Tonight at dinner a disgruntled boy watched his sister ask to be excused and then scoot away from the table. "When I was 6, did I get to leave the table when I was finished?" he asked, in a tone that clearly called for an "absolutely not" in reply. He was surprised when I said, "Oh, yes, you did it all the time."
I didn't blog about it at the time because I was embarrassed we hadn't done it sooner, but at some point we said to the kids, "Listen up, things are going to be different around here." It used to be that when they were done eating they could ask to be excused and leave the table. The trouble was that this inevitably triggered an avalanche of excusees, running away to play while the grownups grumped through their meal. You know how sometimes the start of dinner is a little ragged, on a night when maybe you all say grace but then you realize that people are going to want ketchup...and sour cream...and oops a serving spoon so they're not scooping up beef stew barehanded because BY HECK we have standards around here?

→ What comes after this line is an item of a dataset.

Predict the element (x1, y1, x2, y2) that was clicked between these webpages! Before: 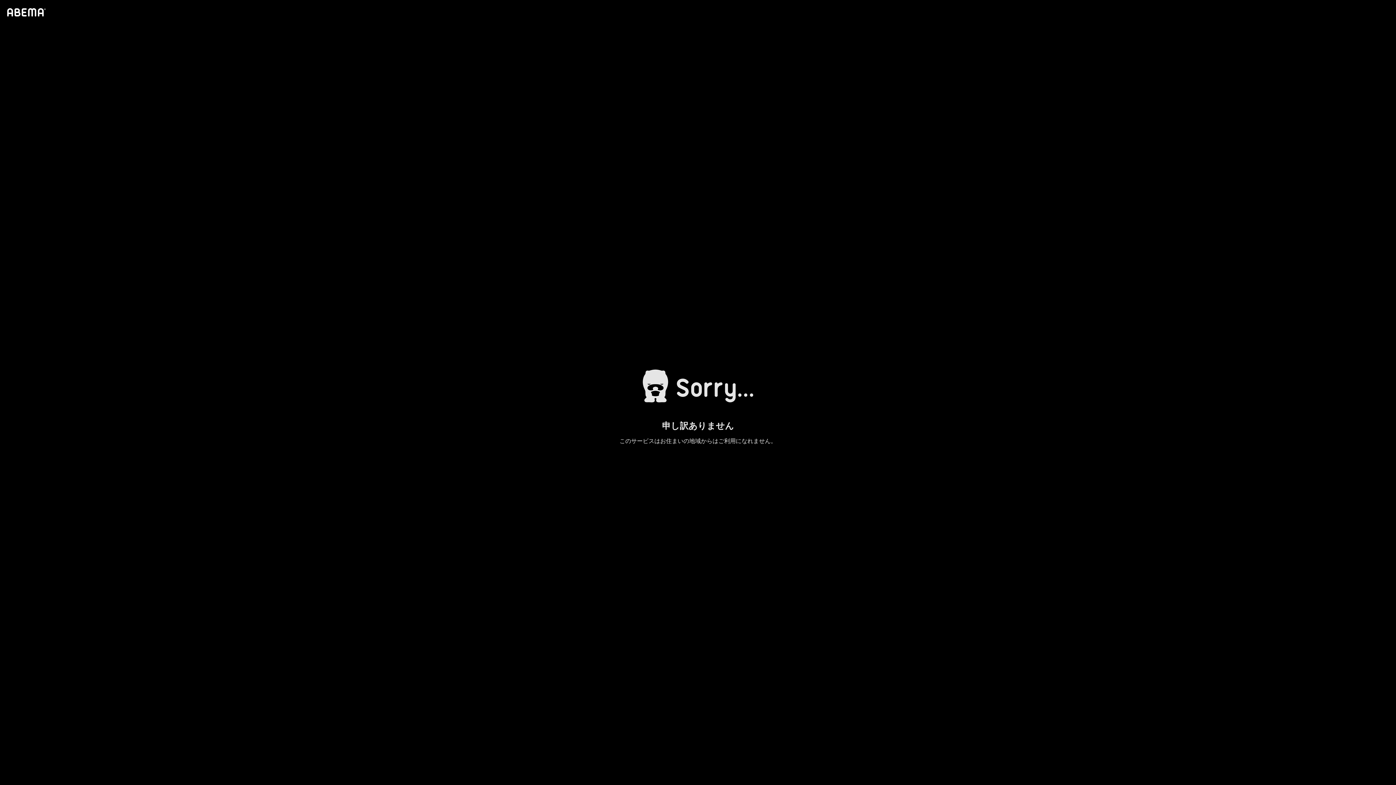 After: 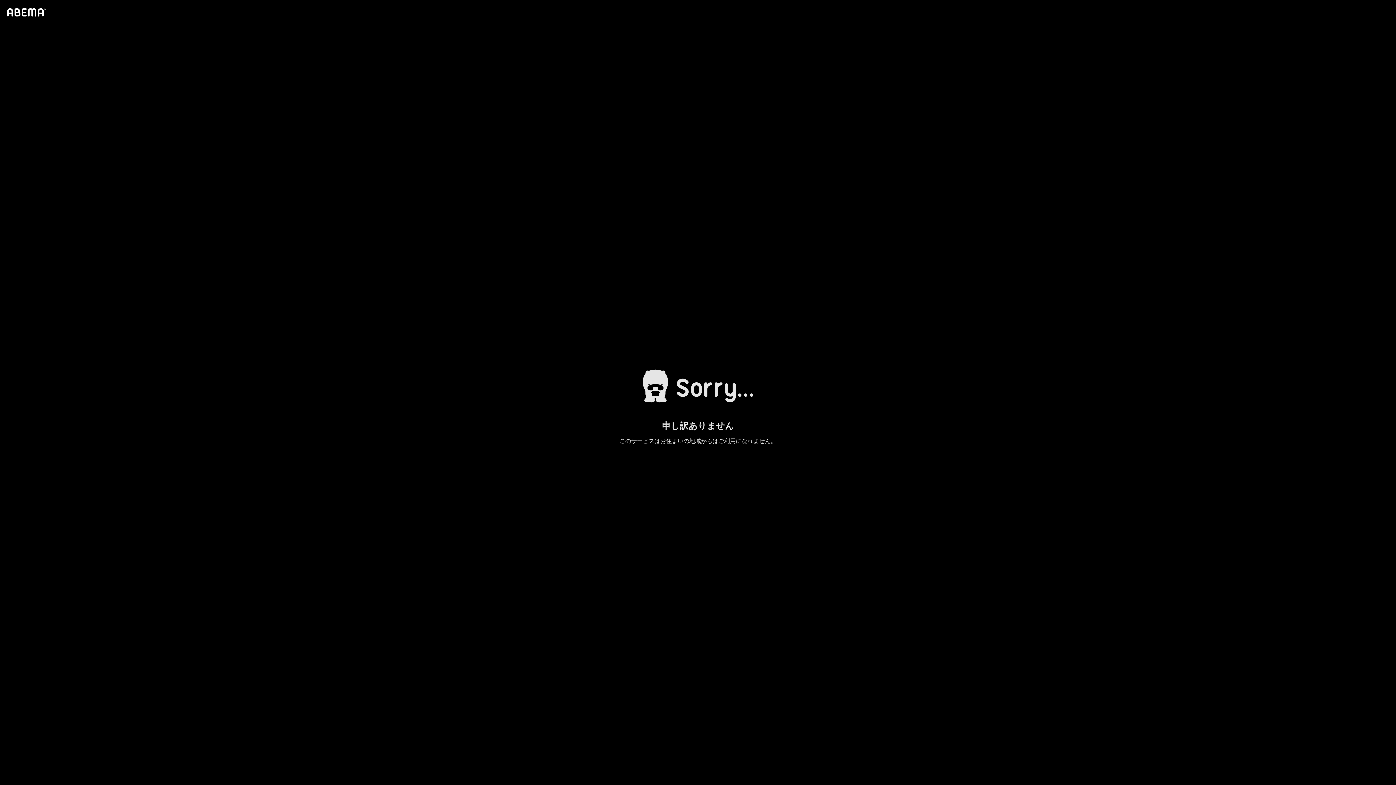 Action: bbox: (4, 1, 46, 23)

In those days it wasn't uncommon for the first kid to ask to be excused before the parent on bits-and-pieces duty had taken a bite of dinner. I found it demoralizing to spend 5 times as long preparing dinner as they spent at the table. I said, "We need a new plan."
When we told the kids that no big kids could be excused until everyone was done eating, they thought this sounded like an Eighth Amendment violation. They got indignant when people took seconds. They moaned when I reminded them yet again about the new rule. My husband said it was never going to work.
But I, my friends, am stubborn, and I do not like feeling demoralized. Slowly, the kids figured out that the new rule wasn't going anywhere. (There are exceptions, of course, for circumstances that merit exceptions.) And then lots of good things happened: people started eating more dinner, more happily, and stopped begging for snacks later. People tried more new foods, because they had time to observe that so-and-so hadn't turned into a lizard when he put the kale in his mouth and you know, the kale was just sitting there right in front of them. The best part is the conversations, though.
It's not as if we have great conversations seven nights a week, but we have a lot of great conversations. Tonight we were talking about how you might defend an aircraft carrier against submarines. Probably the out-of-context idea of carpet-bombing the Pacific does not make you laugh until you cry, but I had to stop typing to giggle. Mixed in with the silly ("whale salad for dinner again, boys!") were sub-conversations about books (Temeraire) and history (who was the first Secretary of the Navy? (no Google allowed at the dinner table)) and geography.
Pretty soon it will be time for Stella to learn that she needs to wait until everyone is finished before she leaves the table, but I'm not going to work on that this month. It is oddly satisfying, though, to see how complete the change has been: they don't even remember when it was different.